R-help is the official, main mailing list providing general discussion about problems and solutions using R, with many active users and several dozen e-mails every day. Fortunately, this public mailing list is archived on several sites, and we can easily download the compressed monthly files from, for example, ETH Zurich's R-help archives:
> library(RCurl) > url <- getURL('https://stat.ethz.ch/pipermail/r-help/')
Now let's extract the URL of the monthly compressed archives from this page via an XPath query:
> R.help.toc <- htmlParse(url) > R.help.archives <- unlist(xpathApply(R.help.toc, + "//table//td[3]/a", xmlAttrs), use.names = FALSE)
And now let's download these files to our computer for future parsing:
> dir.create('r-help') > for (f in R.help.archives) + download.file(url = paste0(url, f), + file.path('help-r', f), method = 'curl'))
Downloading these ~200 files takes some time and you might also want to add a Sys.sleep
call in the loop so as not to overload the server. Anyway, after some time, you will have a local copy of the R-help
mailing list in the r-help
folder, ready to be parsed for some interesting data:
> lines <- system(paste0( + "zgrep -E '^From: .* at .*' ./help-r/*.txt.gz"), + intern = TRUE) > length(lines) [1] 387218 > length(unique(lines)) [1] 110028
Instead of loading all the text files into R and using grep
there, I pre-filtered the files via the Linux command line zgrep
utility, which can search in gzipped
(compressed) text files efficiently. If you do not have zgrep
installed (it is available on both Windows and the Mac), you can extract the files first and use the standard grep
approach with the very same regular expression.

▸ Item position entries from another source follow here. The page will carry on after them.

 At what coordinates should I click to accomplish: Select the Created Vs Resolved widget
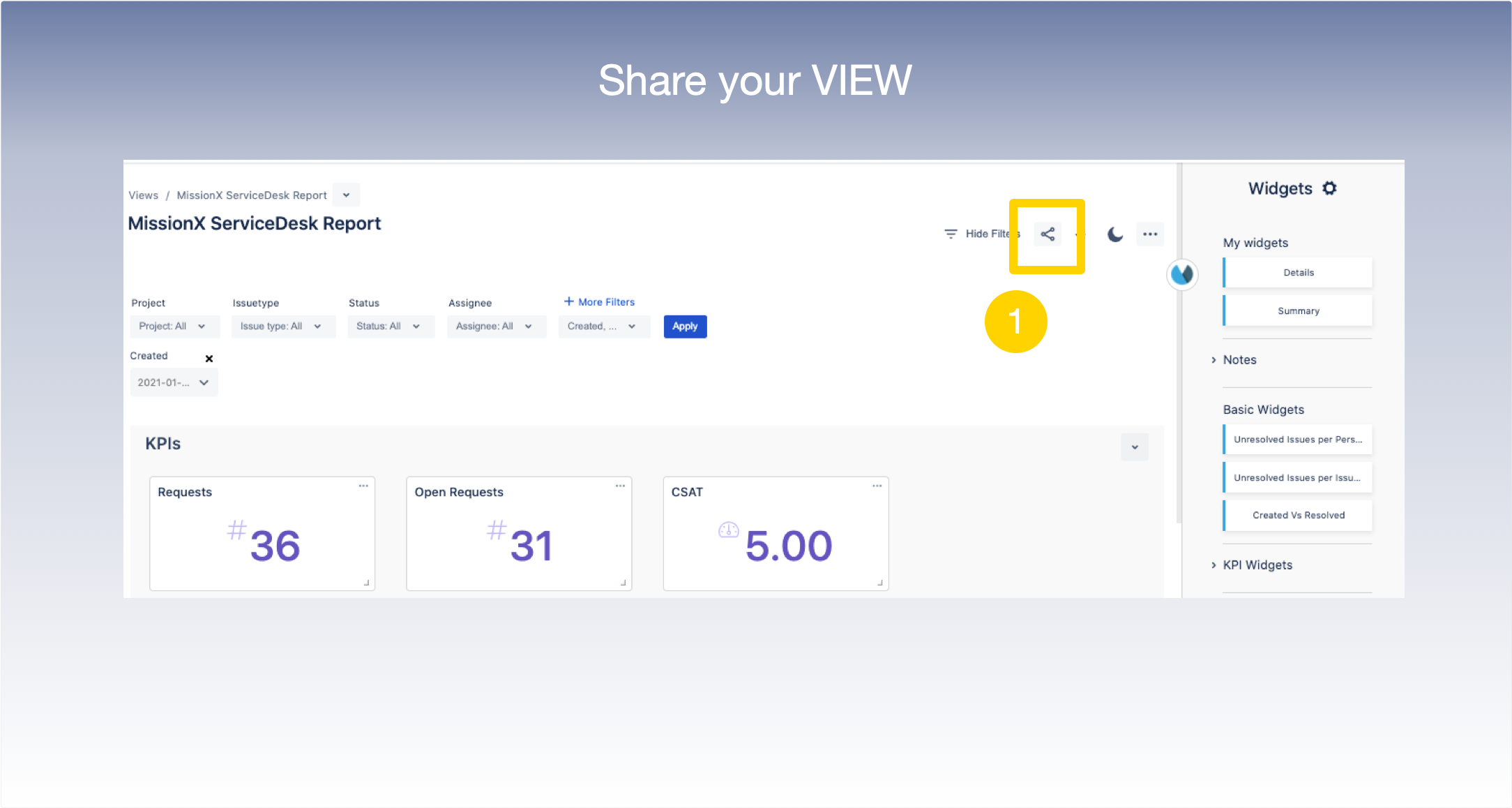(x=1298, y=515)
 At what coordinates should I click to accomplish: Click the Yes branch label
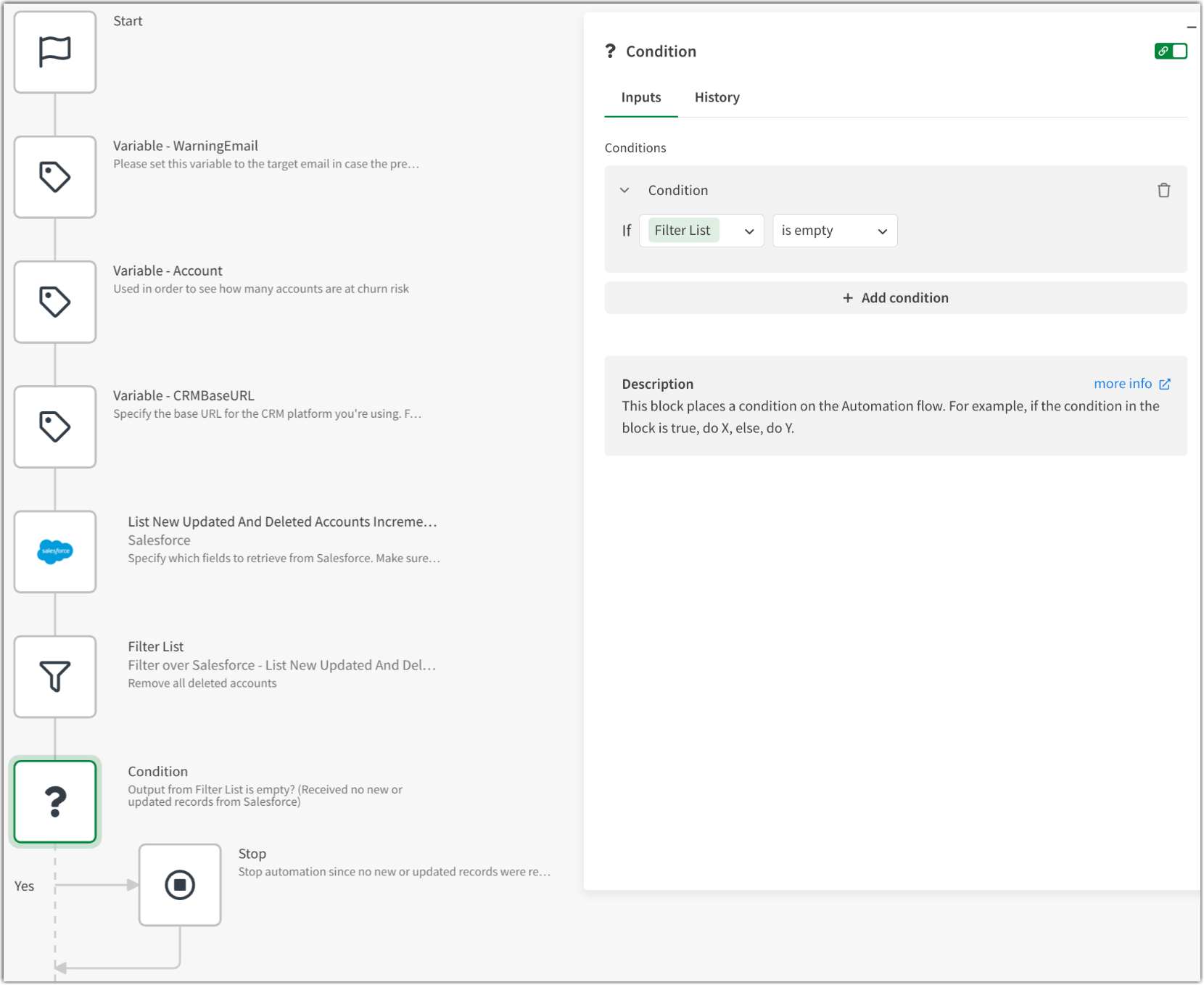tap(24, 886)
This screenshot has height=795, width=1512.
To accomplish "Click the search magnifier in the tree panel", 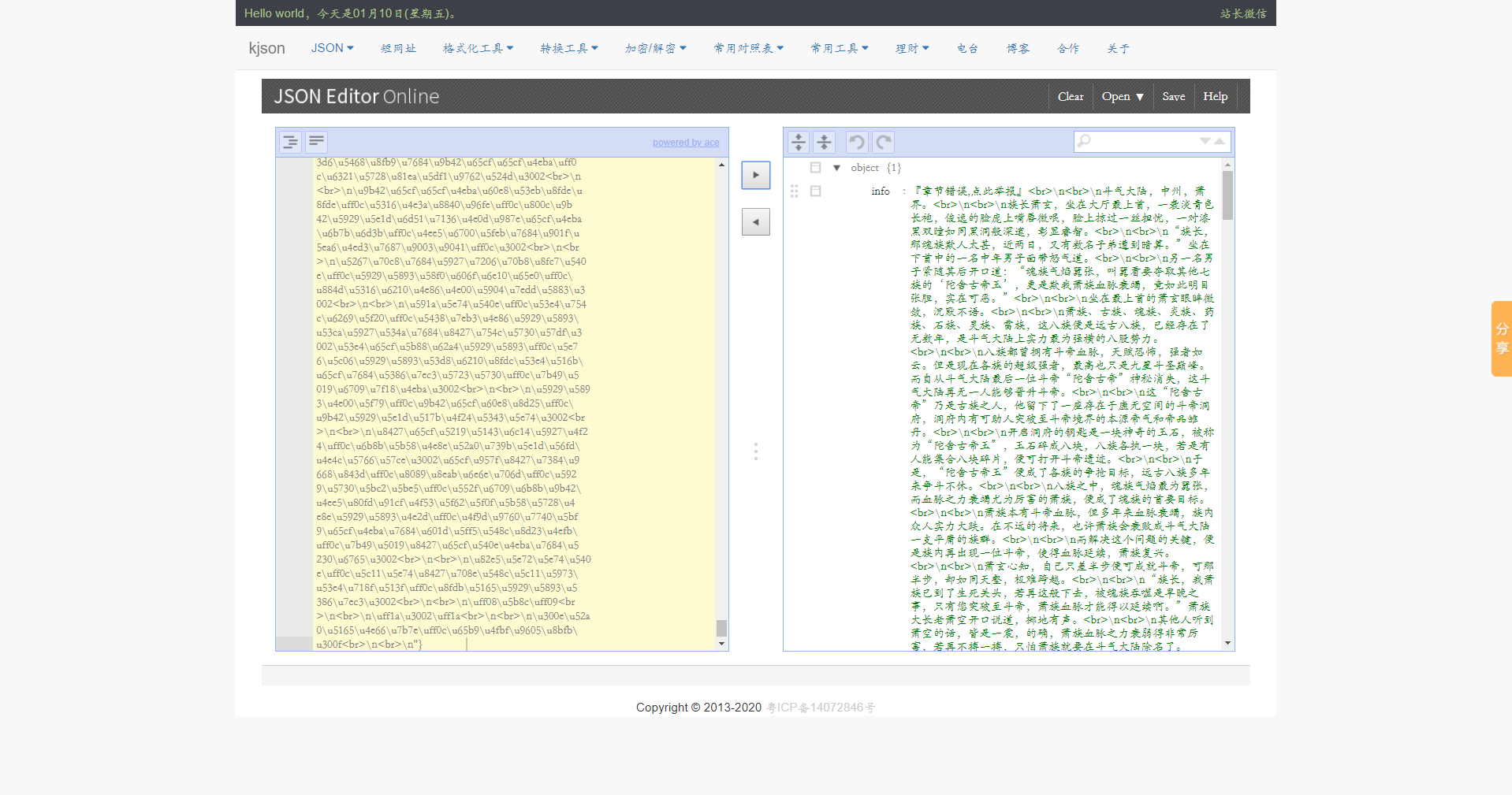I will [1085, 140].
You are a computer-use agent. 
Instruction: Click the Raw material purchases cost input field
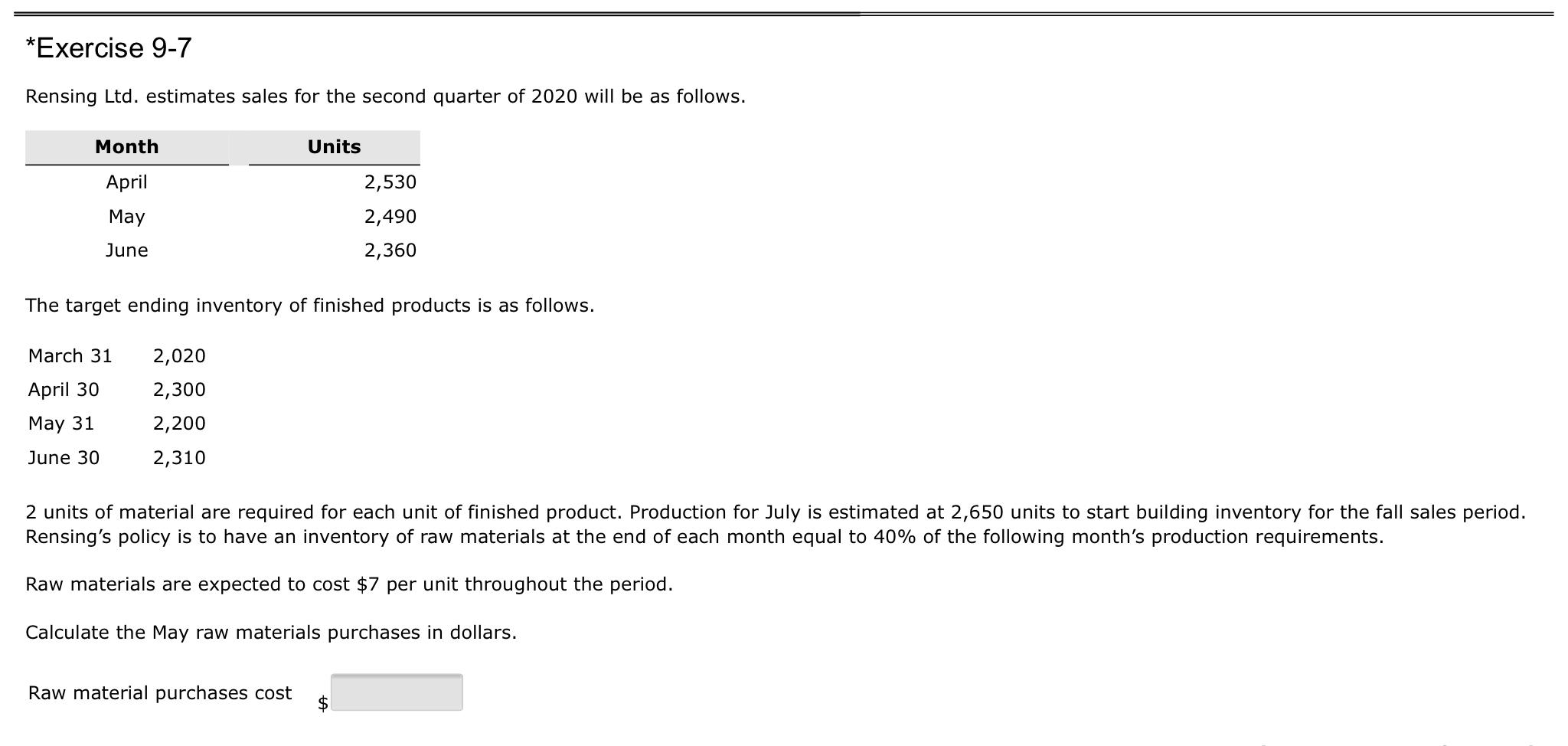tap(396, 692)
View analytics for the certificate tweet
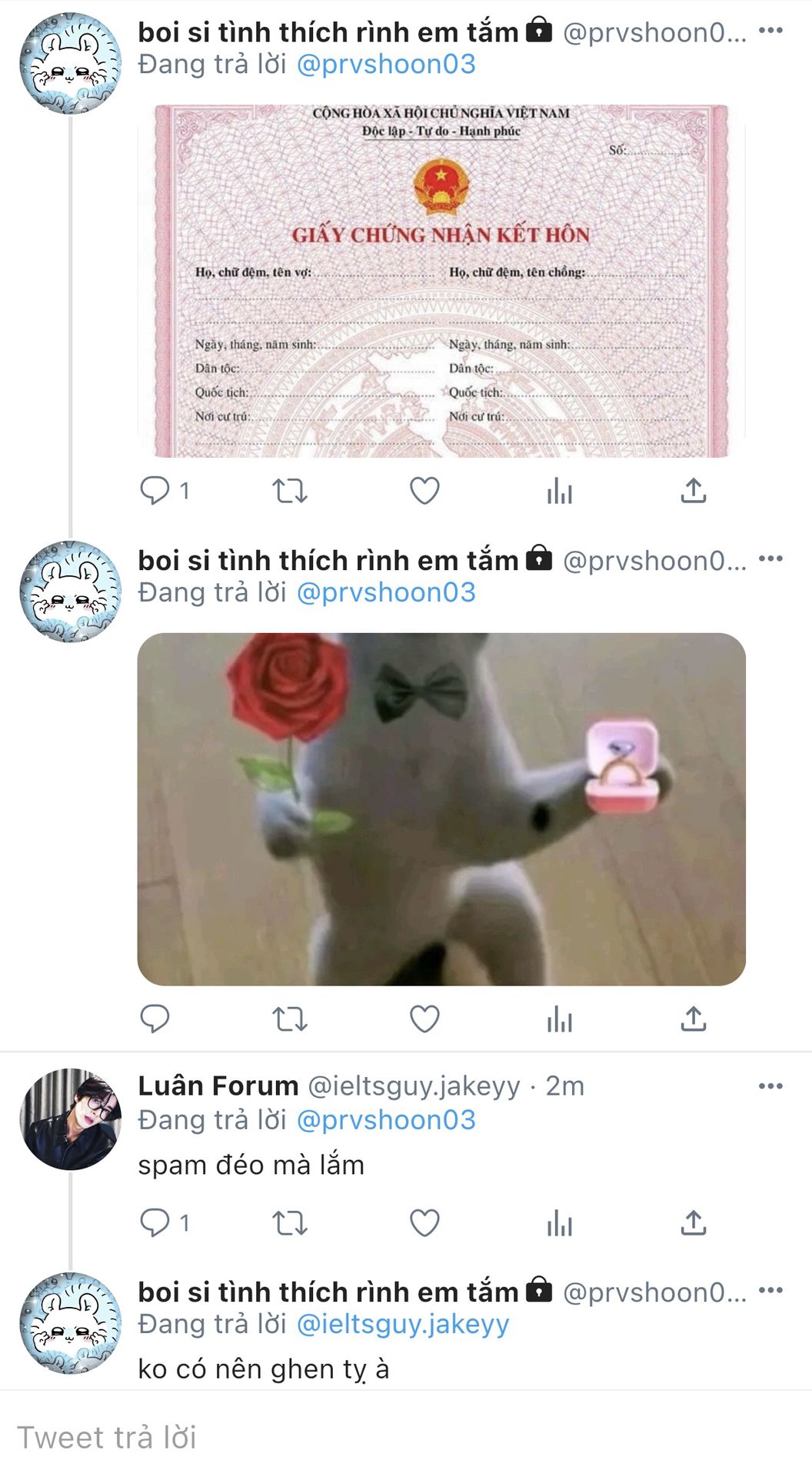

So we filtered for all lines of the e-mails and headers, starting with the From
string, that hold information on the senders in the e-mail address and name. Out of the ~387,000 e-mails, we have found around ~110,000 unique e-mail sources. To understand the following regular expressions, let's see how one of these lines looks:
> lines[26] [1] "./1997-April.txt.gz:From: pcm at ptd.net (Paul C. Murray)"
Now let's process these lines by removing the static prefix and extracting the names found between parentheses after the e-mail address:
> lines <- sub('.*From: ', '', lines) > Rhelpers <- sub('.*\((.*)\)', '\1', lines)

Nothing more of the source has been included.